What makes a people, a people? What defines a group: a common voice, a common history, culture, a blogging engine? Just as the Iranians, the Kurds celebrate New Year or Newroz every March. Among the celebrations and the well wishes given, there is an underlying sadness and strength that defines the Kurdish people during this holiday. Some say that it is the legend of Kawa that unites them while others believe that the history of violence against the Kurds is the backbone of their identity. March is the month of many anniversaries for the Kurds, violence in Syria, violence in Iran, but most notably the horror that occurred in the village of Halapja in 1988….and Halapja was the center of a new resurgance of violence this year.

Halapja burned once more this March, but not for the reasons you would think.

Let's first cover the issue of the importance of Halapja if you are unfamilar.

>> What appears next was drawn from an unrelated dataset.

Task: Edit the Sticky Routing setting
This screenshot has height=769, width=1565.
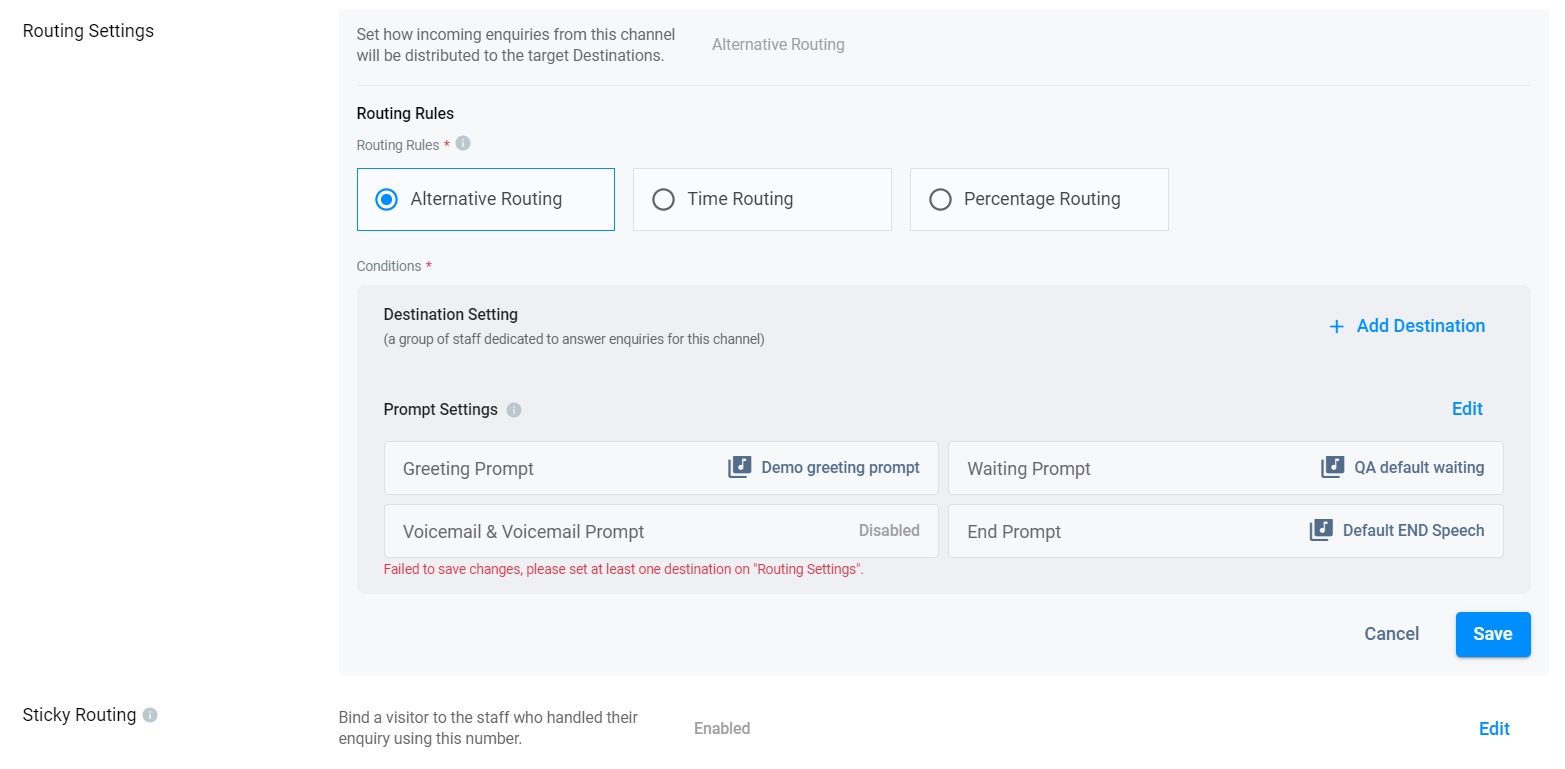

As part of Saddam's Anfal Campaign in March of 1988, a mixture of various chemical weapons/gases were dropped on the village of Halapja, resulting in the deaths of over 5000 Kurds in a few short days. Images of this are truly heartbreaking, with the environmental and social impacts still being felt to this day.

This year, on the 18th Anniversary of the tragedy, students used the commemoration as an opportunity to protest the Kurdistan Regionals Government's corruption and lack of social services. The students were blocked at the gates, one demostrator was shot. The Halapja memorial became a symbol of the corruption, a place to take national guests but a place denied to those it honors…more violence erupted and the monument was burned to the ground. For Americans who are looking for an equivlent, imagine the Holocaust museum being destroyed in Washington DC. Some good has come from this, the KRG has apologized for the death and being the cause of the event; one can only hope that perhaps in destroying such a symbol that the government will learn to take the people's demands seriously.

Reactions to the burning of the monument are mixed, as a blogger myself I am still at a loss to define how I feel about this. The overwhelming sentiment is divided into two: those who are appalled that a monument (viewed to the level of sacred) could be and was so easily destroyed by the very people that it honors, or those who regret what happened but are grateful for the protest victory that has been hard won in this situation. Was this a needed sacrifice? I'll leave the decision of that to you.

8 comments

  • Is it true that there’s controversy surrounding the issue of whether Iran was behind the ‘Halapja’ campaign and not Saddam and Iraq? Did the official ‘U.S.’ version of that story change after it became clear that we had to get Saddam out of there, because of the ‘WMD?’ issue?

  • Are there any other minorities in Iran too?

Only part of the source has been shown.